Produção e cenário para 2021
O Brasil tem potencial para produzir mais de 132 milhões de toneladas de soja na safra 2020/2021, segundo projeção do presidente da Aprosoja Brasil, Bartolomeu Braz.
“Esse evento marca a responsabilidade de produzirmos uma das grandes, ou a maior safra de soja do mundo. Claro que, por conta do clima, não sabemos qual será a produção final ainda. Temos estados com maior estresse hídrico, mas outros que estão em plena expansão de área. O que podemos dizer é que teremos sim a maior área plantada de soja do Brasil em 2020/2021, superando os 38 milhões de hectares”, diz.
Braz confirmou que as vendas de fato estão aceleradas e os produtores seguem travando negócios, pois há chance de as reformas propostas pelo governo não serem aprovadas e o dólar voltar a cair em 2021, atrapalhando a comercialização na hora da colheita.
O cenário desenhado pelo presidente da Aprosoja Brasil parece estar em linha com a opinião de especialistas. O professor de economia da Universidade de São Paulo (USP) Celso Grisi confirmou que 2021 promete ser um ano mais complicado.
“O cenário político é de muitas incertezas e isso traz reflexos para a economia também. Isso fez com que o dólar subisse bastante no Brasil, já que a situação aqui é mais complicada, piorada pela pandemia. Prevejo que, para 2021, o dólar entrará em queda, chegando a patamares de R$ R$ 4,30 até R$ 4,90”, afirma Grisi.
Minas Gerais em desenvolvimento
O presidente da Aprosoja-MG, Wesley Barbosa, pediu ao governador Romeu Zema, presente na Abertura Nacional do Plantio da Soja 2020/2021, que ajudasse o setor a expandir o plantio por meio da irrigação.

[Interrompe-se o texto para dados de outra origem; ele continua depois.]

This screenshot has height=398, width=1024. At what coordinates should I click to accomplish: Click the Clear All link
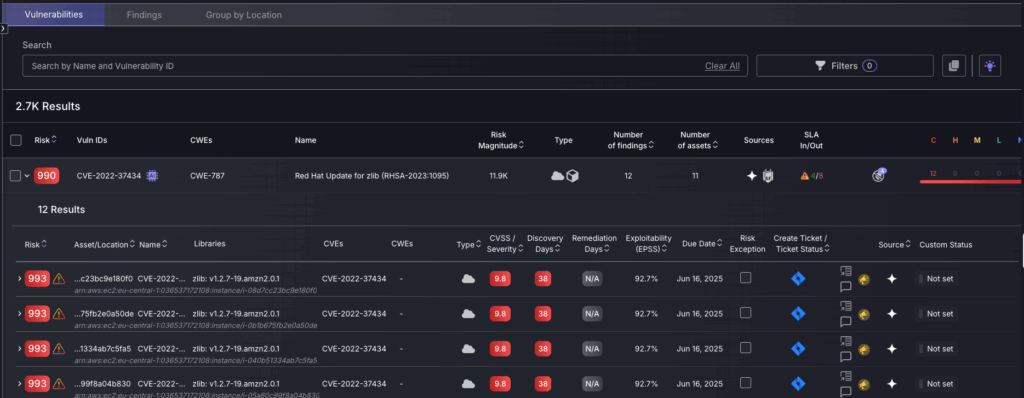722,66
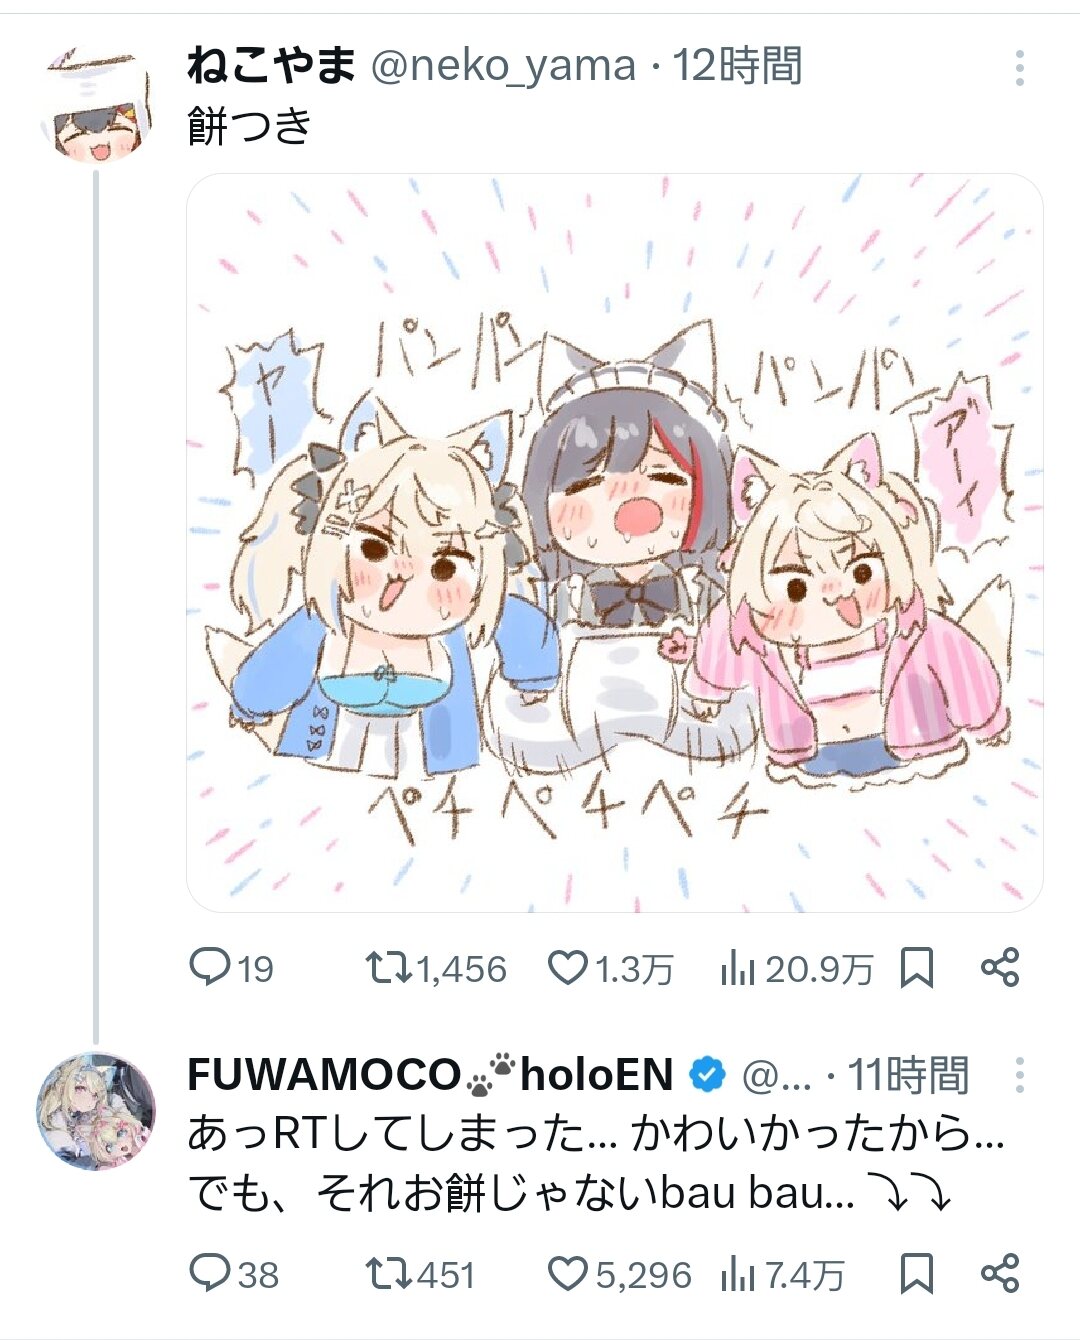View analytics showing 7.4万 impressions
The height and width of the screenshot is (1340, 1080).
[x=782, y=1274]
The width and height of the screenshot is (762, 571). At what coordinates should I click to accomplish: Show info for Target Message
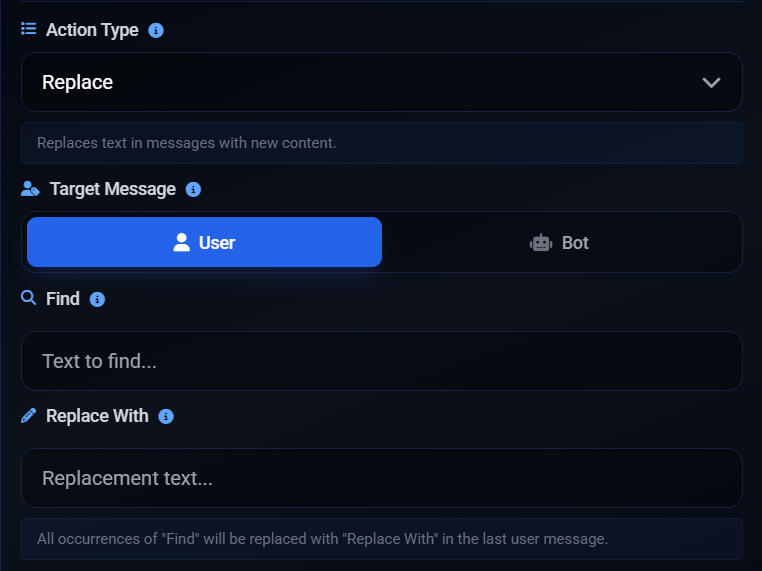coord(194,189)
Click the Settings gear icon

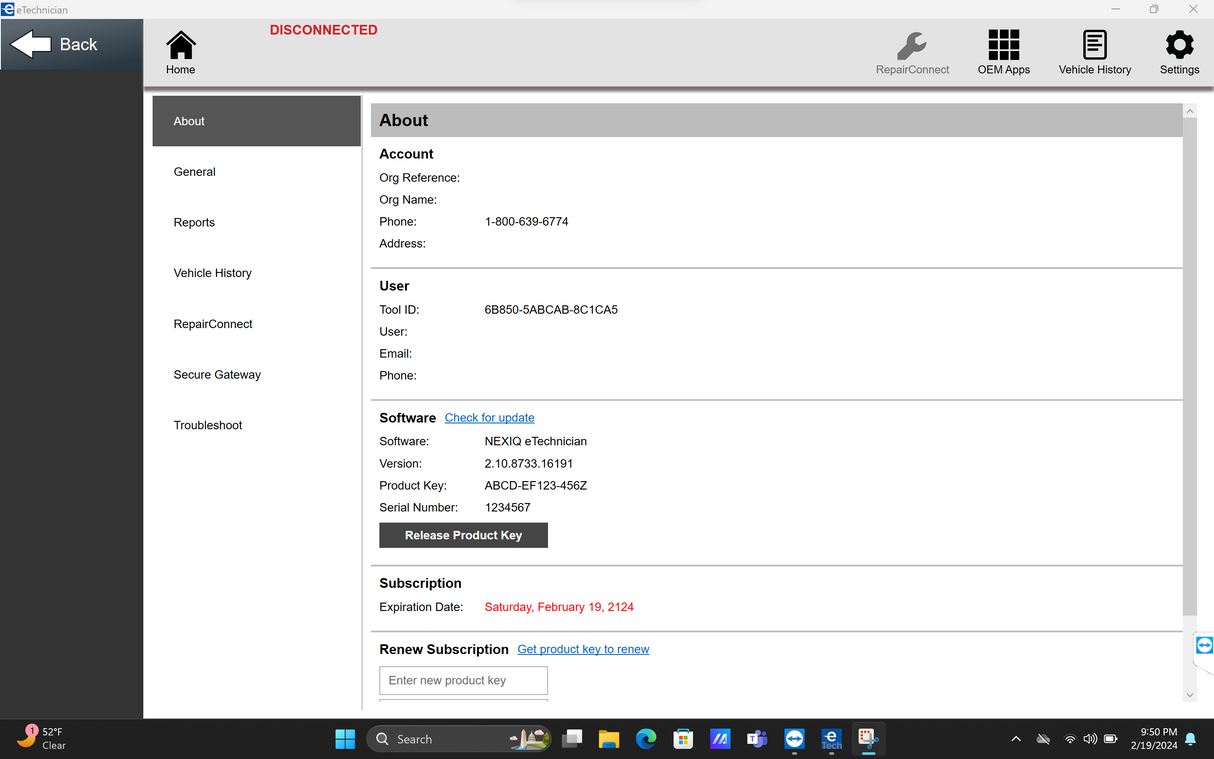[1179, 46]
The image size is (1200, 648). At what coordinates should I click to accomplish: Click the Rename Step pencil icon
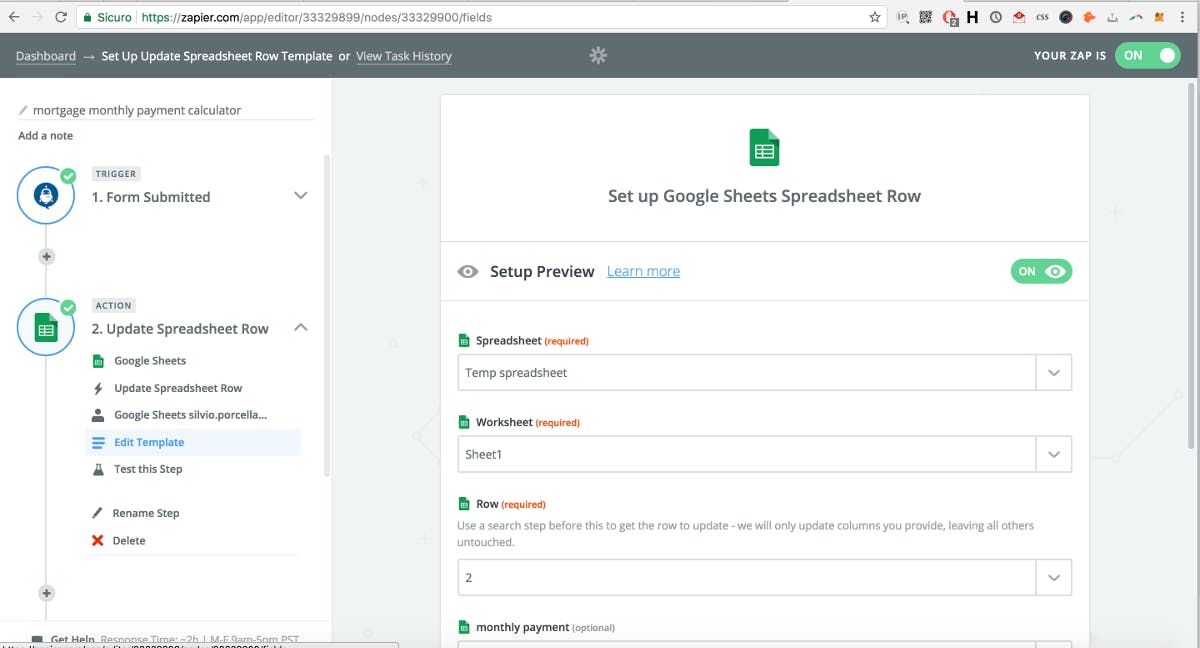pos(98,513)
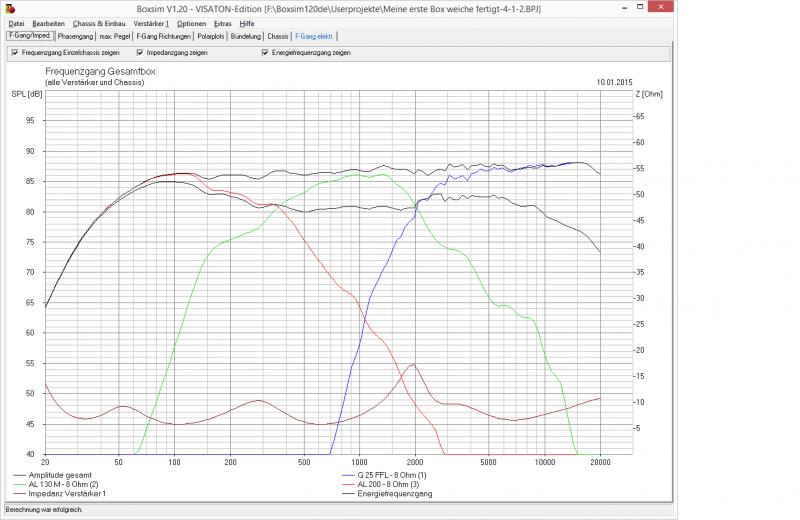Disable Energiefrequenzgang zeigen checkbox
This screenshot has width=800, height=520.
pos(265,53)
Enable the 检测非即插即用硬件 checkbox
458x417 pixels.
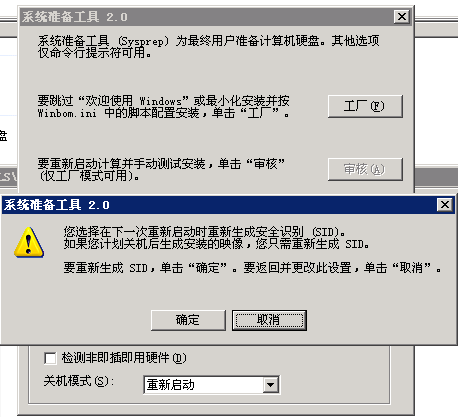coord(50,358)
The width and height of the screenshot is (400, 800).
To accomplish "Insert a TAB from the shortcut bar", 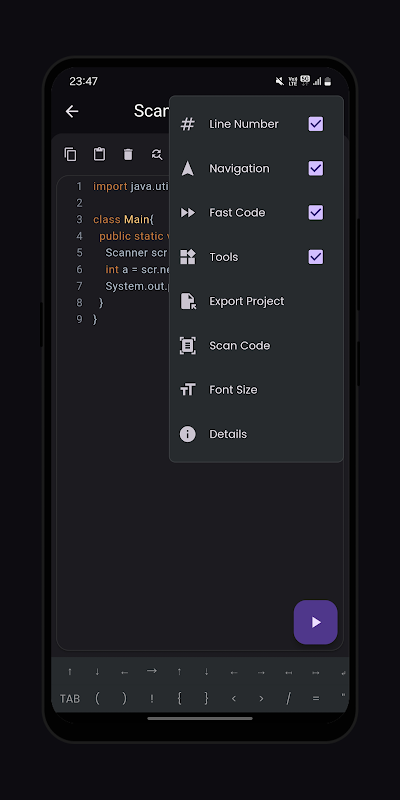I will coord(70,699).
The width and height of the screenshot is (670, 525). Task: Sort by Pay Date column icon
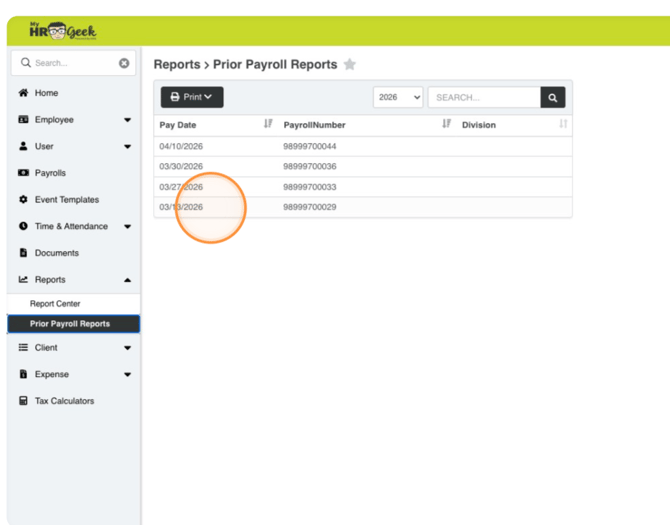coord(268,124)
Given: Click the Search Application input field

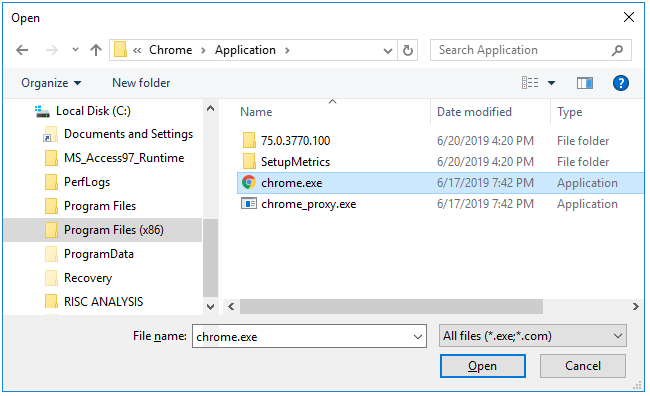Looking at the screenshot, I should click(522, 50).
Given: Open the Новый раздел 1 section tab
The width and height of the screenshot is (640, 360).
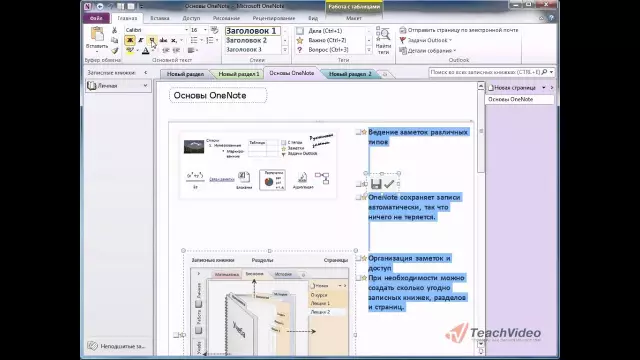Looking at the screenshot, I should pyautogui.click(x=239, y=74).
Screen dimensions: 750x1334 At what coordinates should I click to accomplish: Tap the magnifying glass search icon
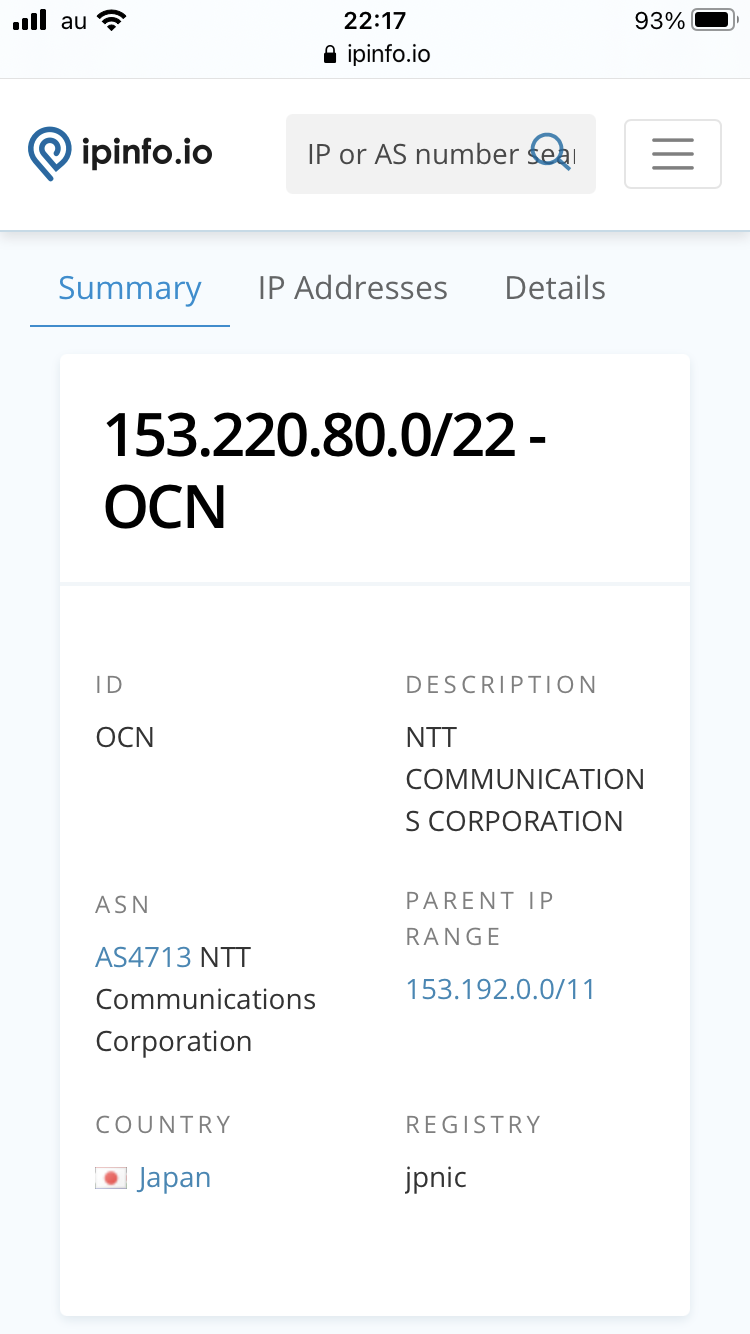550,153
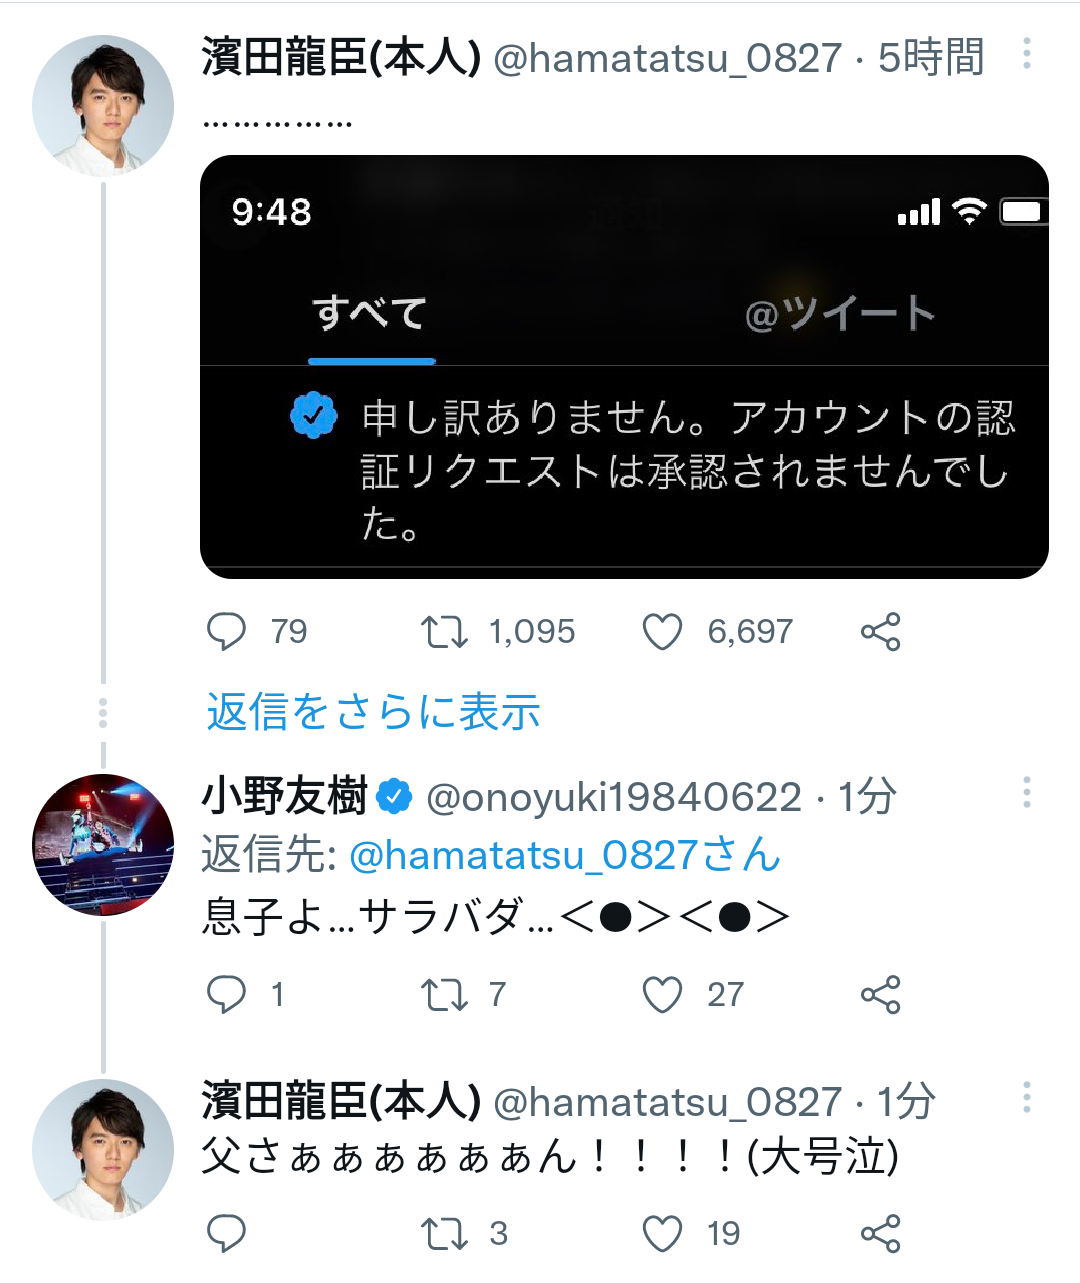
Task: Retweet 小野友樹's reply tweet
Action: pos(444,995)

“Temos um fator limitante que é a oferta de energia elétrica. Peço a você, não como político, mas como empresário e gestor, por favor, dê-nos a oportunidade de fazer cada dia mais Minas Gerais grande”, disse.
Segundo Zema, a Companhia Energética de Minas Gerais (Cemig) passou por um processo de sucateamento nos governos anteriores. “A solução definitiva é a privatização. A empresa precisa de R$ 15 bilhões para colocar seus investimentos em dia. Esperamos que isso aconteça até 2022, para que possamos fornecer a quem produz a quantidade de energia que precisa, e com agilidade”, disse.
O governador, que operou uma das plantadeiras na fazenda Dois Corações, também destacou que está fazendo todo o possível para eliminar burocracias. “Procedimentos que exigiam presença física estão sendo feitos pela internet, estamos agilizando o que depende do estado, que deixa de ser um obstáculo para quem produz”, declarou.
A secretaria de Agricultura de Minas Gerais, Ana Valentini, esteve presente na Abertura Nacional do Plantio da Soja Safra 2020/2021, em Capinópolis (MG). Ela aproveitou para agradecer o governador Romeu Zema por ter colocado “uma produtora rural, que conhece a terra e que sabe quão difícil é a luta do produtor” no governo.
Segundo Ana Valentini, o Valor Bruto da Produção (VBP) do agro mineiro deve crescer 20% este ano. “Aumento importante que ajuda o estado neste ano fiscal apertado”, diz.